Narumi breaks into Igo’s apartment, where Igo’s mistress Kyoko (Keiko Tasaka) is alone. Narumi threatens to kill her unless she tells him where Igo is.
Narumi rapes Kyoko, talking to Igo over the phone, and he lures Igo into the apartment.
Narumi slips into an abandoned hospital where Nanjō is confined. Narumi shoots all the abduction group members including Igo to death and rescues Nanjō, but Nanjō is shot by someone to death, and Narumi is seriously wounded in his abdomen in the gunfight.
Narumi visits Kohinata to return an advance of 10 million yen to him, but Kohinata asks Narumi to assassinate Adachi.
Narumi tries to assassinate Adachi, but he finds that Inspector Katsuragi (Ichirō Araki) of Tokyo Metropolitan Police Department is involved in the series of incidents in conspiracy with Adachi. Katsuragi tries to kill Narumi.
Narumi has a showdown for survival with Katsuragi and his fellow detectives.
“Mottomo Kiken na Yūgi” was released as a double feature program with the film “Bannai Tarao” (1978) starring Akira Kobayashi and directed by Norifumi Suzuki in 1978 in Japan, and It became a big box-office success.
At the time of its release, the film was highly acclaimed by Japanese film critics, such as Shigehiko Hasumi, Kōichi Yamada, and Sadao Yamane.
In the Japanese film magazine “Eiga Geijutsu (Film Art)”, Hasumi praised it, stating that it was superior to the film “Star Wars” (1977) directed by George Lucas in all respects.
Following the success of the film, two sequels were produced: “Satsujin Yūgi (The Killing Game)” (1978) and “Shokei Yūgi (The Execution Game)” (197). These three films are called “Yūgi Series” or “Game Trilogy”.
In Japan, the Blu-ray box of the Yūgi Series was released by Toei in 2017.
The limited edition Blu-ray of the Game Trilogy was released by UK/US Arrow Video in 2023.
“Mottomo Kiken na Yūgi” is a low-budget entertainment film produced as a program picture. It followed in the wake of Nikkatsu action movies and Roman Porno films.

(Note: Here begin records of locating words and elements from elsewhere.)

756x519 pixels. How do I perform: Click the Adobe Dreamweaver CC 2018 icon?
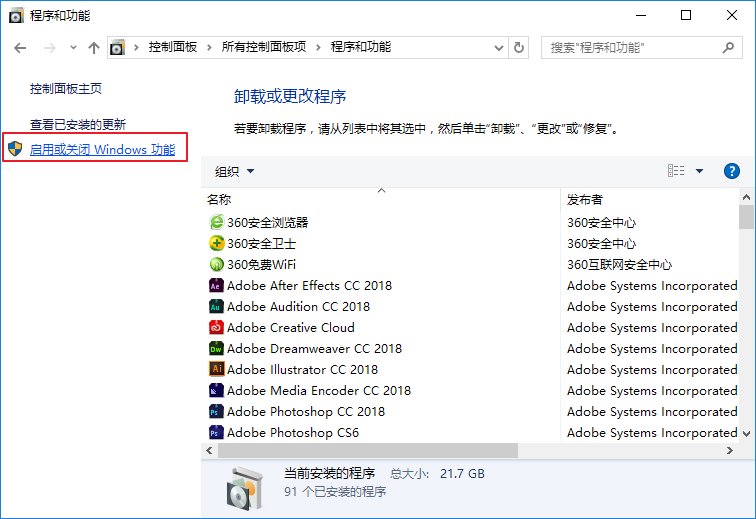(216, 348)
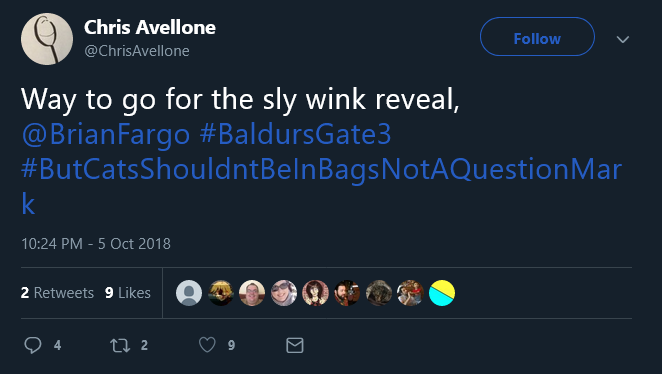Click the cyan and yellow circle avatar
662x374 pixels.
click(x=442, y=293)
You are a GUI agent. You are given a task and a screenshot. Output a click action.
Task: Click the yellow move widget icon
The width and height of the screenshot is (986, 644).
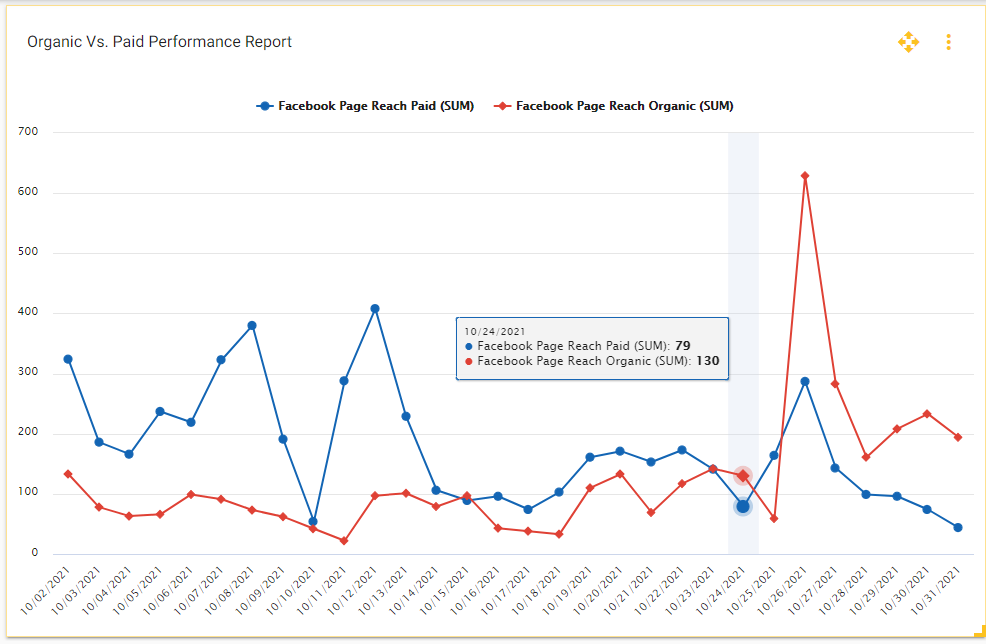[907, 42]
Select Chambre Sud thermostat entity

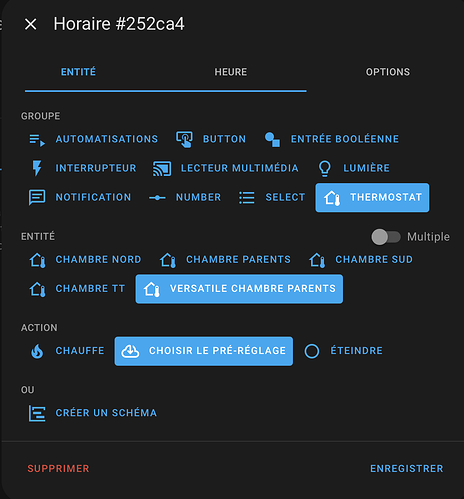coord(361,260)
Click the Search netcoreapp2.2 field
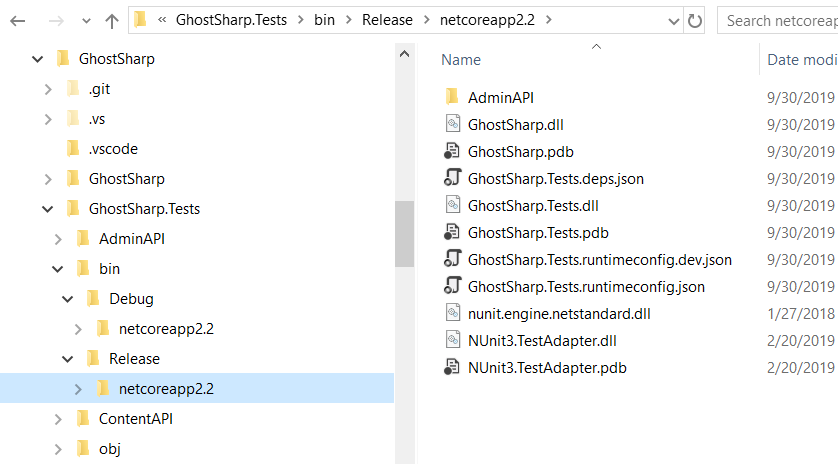Viewport: 838px width, 464px height. 778,21
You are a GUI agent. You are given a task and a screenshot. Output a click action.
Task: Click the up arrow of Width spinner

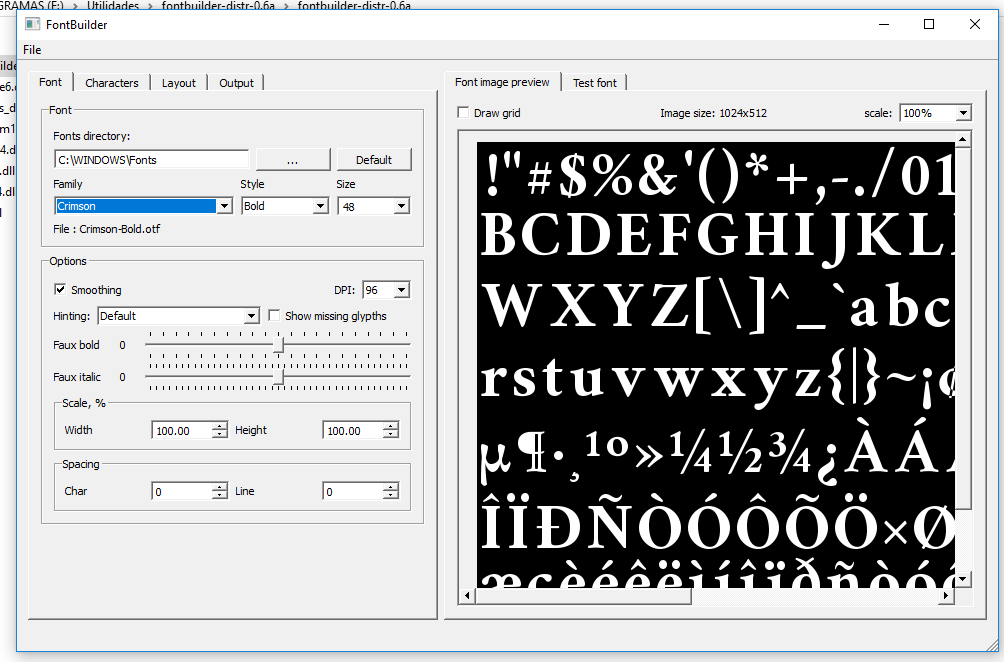click(220, 426)
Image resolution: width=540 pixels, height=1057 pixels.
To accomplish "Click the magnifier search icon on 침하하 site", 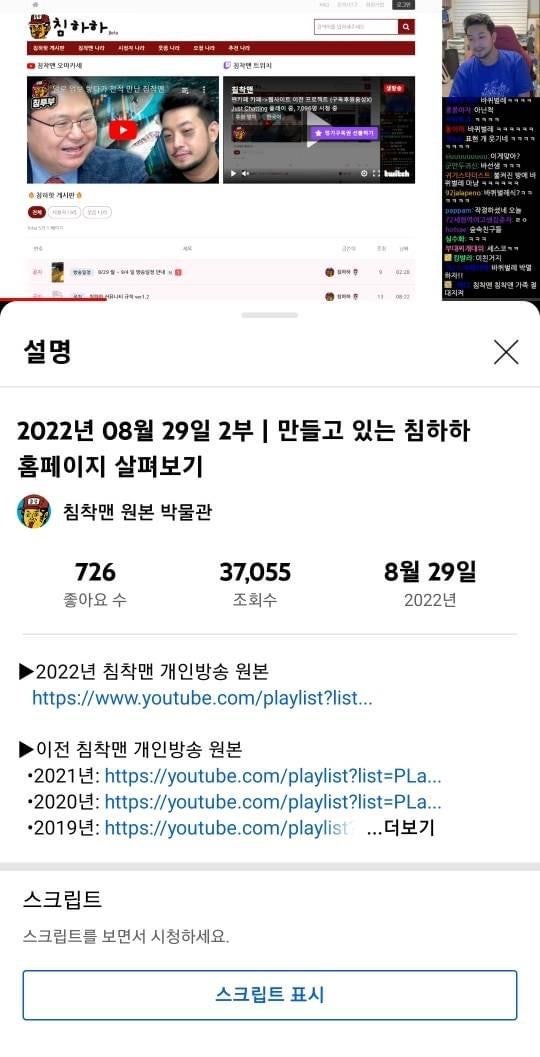I will [406, 27].
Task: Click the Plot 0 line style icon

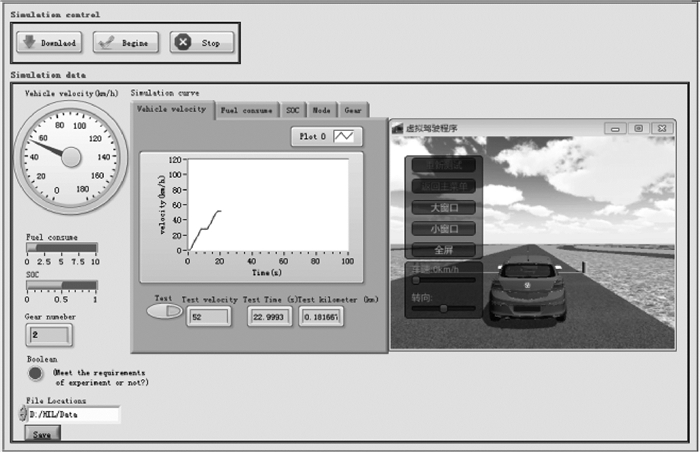Action: coord(348,136)
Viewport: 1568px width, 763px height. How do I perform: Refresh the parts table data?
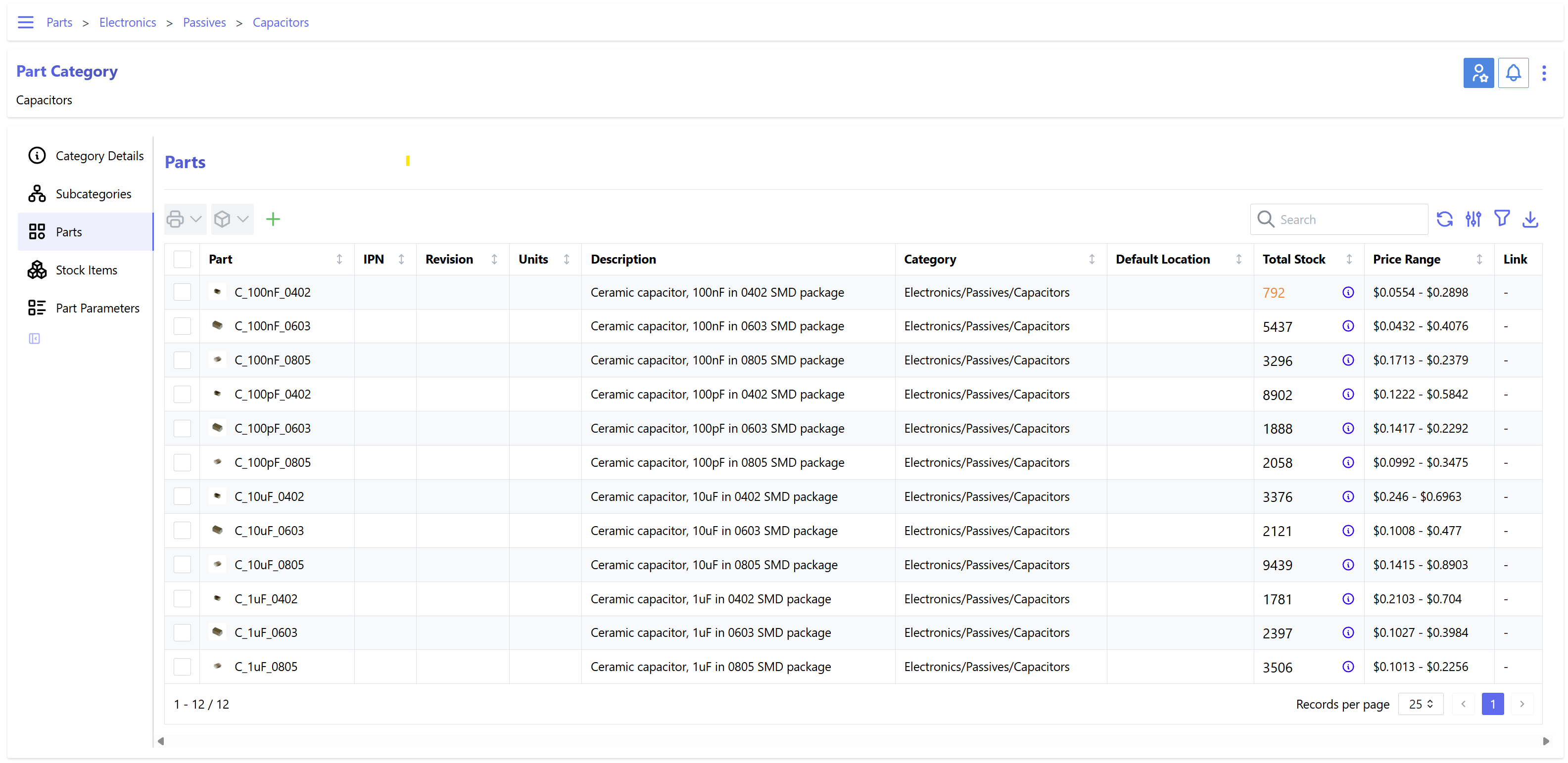[1444, 219]
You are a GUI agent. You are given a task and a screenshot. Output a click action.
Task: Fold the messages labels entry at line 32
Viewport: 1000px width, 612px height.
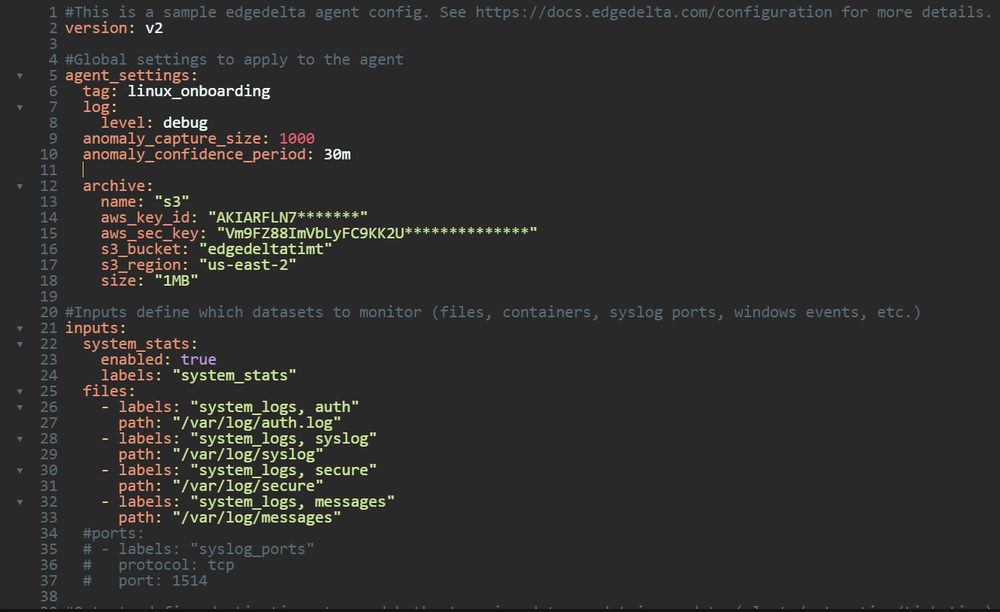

It is an action film masterpiece making use of Matsuda’s toned body and superior athletic ability, and one of Murakawa’s masterpieces along with “Shiroi Yubi no Tawamure (Delicate Skillful Fingers)” (1972), which is his directorial debut in his Nikkatsu period.
The film was shot on location in several areas in Tokyo, such as Shibuya, Yoyogi, Nakano, Kasumigaseki, Roppongi, Meguro, and Shibaura-futō.
The film is characterized by its dynamic camerawork, distinctive blue-tinged color tone, and action scenes shot in long takes with a handheld camera.
The highlights of the film are gunfight scenes and a scene in which Narumi runs after Katsuragi’s car.
In the film, the lead character Narumi is depicted as a person who has two faces: he is usually a slovenly guy, who frequents mahjong parlors and strip clubs in strange clothes, wearing a dotera (a Japanese traditional padded jacket) and round sunglasses, but he is also a contract killer who makes a lot of money by undertaking killings.
The film itself also has duality: it is both a hard-boiled crime action movie in the neo-noir style and a self-destructive parody of the genre.
The music in the jazz fusion style by Yuji Ohno, who had composed the music for the TV anime series “Lupin the 3rd Part II” (1977–1980) at that time, is impressive.
Need to note that the film contains graphic depictions of female nudity, sex, and sexual assault.
In the film, Kyoko falls in love with Narumi who raped her. Narumi rescues Kyoko abducted by Katsuragi, and then Narumi and Kyoko hold each other at a pier. This romantic episode is made conveniently for male. It reflects androcentrism in Japanese society of that time.
The revolver used by Narumi is Smith & Wesson Model 29, which became famous after Inspector Harry Callahan (Clint Eastwood) used it with the .44 Magnum in the film “Dirty Harry” (1971).
In the ending part of the film, Narumi says to Kohinata, “Thank you for a wonderful game.” This is an improv line by Matsuda.
A strip club scene in the ending part quoted the Kadokawa film “Proof of the Man” (1977), which Matsuda had appeared in. The theme song of the film was used as background music, and a dancer dances, covering her private parts with a straw hat, which was a key item of the film.